#### [Extract provided]
Paper ID: | 2131 |
---|---|

Title: | Learning Deep Structured Multi-Scale Features using Attention-Gated CRFs for Contour Prediction |

This paper presents an interesting approach for structured prediction by introducing gated attention model in learning and fusing the multi-scale features for image labeling. The method was specifically illustrated on edge/boundary detection and promising results have been demonstrated.
Using both gating function and attention models have been very popular lately but this paper tackles the multi-scale learning and fusion problem from a new angle. The proposed algorithm is well motivated and a reasonable formulation within fully convolutional neural networks. Promising results on various edge detection benchmarks have been shown. However, it will be more convincing if the generic task of image labeling such as PASCAL and COCO can be shown.
This is an interesting paper with a good idea and promising results. It will be more convincing to see how it is applied to the generic image labeling task.

The main contribution of this paper is adding gates to a probabilistic graphical model to control message passing. Application wise, the author claims they're the first paper adding attention to contour detection.

#### [Instructions]
• 1. Repeat everything in the paper review from "The main contribution" down to "to contour detection.".
• 2. In the paper review, what does the reviewer say is the paper's main contribution?
• 3. Go on with the review of the contour prediction paper, picking up after its last sentence.

#### [Material]
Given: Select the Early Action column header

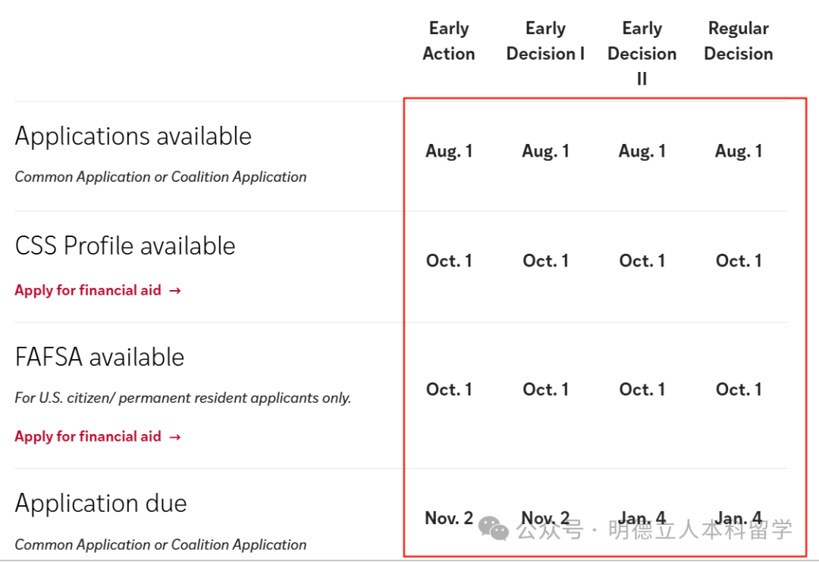Looking at the screenshot, I should 449,41.
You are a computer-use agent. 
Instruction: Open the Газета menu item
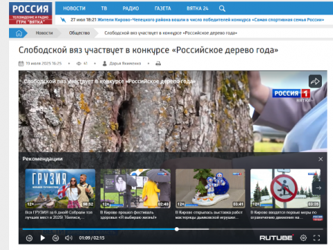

#### [Per-task outputs]
• 1.
The main contribution of this paper is adding gates to a probabilistic graphical model to control message passing. Application wise, the author claims they're the first paper adding attention to contour detection.

• 2. Adding gates to a probabilistic graphical model to control message passing.

• 3.
In terms of the contribution, as far as I know, there're already previous works on adding gates, or attention into probabilistic graphical model in a variety of ways. I just listed a few here:
[1] How to generate realistic images using gated MRF’s
[2] Modeling Natural Images Using Gated MRFs
[3] Semantic Object Parsing with Graph LSTM
[4] Structure Inference Machines: Recurrent Neural Networks for Analyzing Relations in Group Activity Recognition
[5] Gated Graph Sequence Neural Networks
[6] Interpretable Structure-Evolving LSTM
The author did a good rebuttal. I agree that this paper provided a new type of feature CRF with mathematically grounded attention. Although the model has quite a overlap with previous works, it still provides some new ideas. The experimental results also show corresponding improvement. Authors should express the model and figure in a more clear way though (e.g. the chain graph). The hidden variable "h", label "y" should all be in the formulation.

This paper proposes a gating mechanism to combine features from different levels in a CNN for the task of contour detection. The paper builds upon recent advances in using graphical models with CNN architectures [5,39] and augments these with attention. This results in large improvements in performance at the task of contour detection, achieving new state-of-the-art results. The paper also presents an ablation study where they analyze the impact of different parts of their architecture.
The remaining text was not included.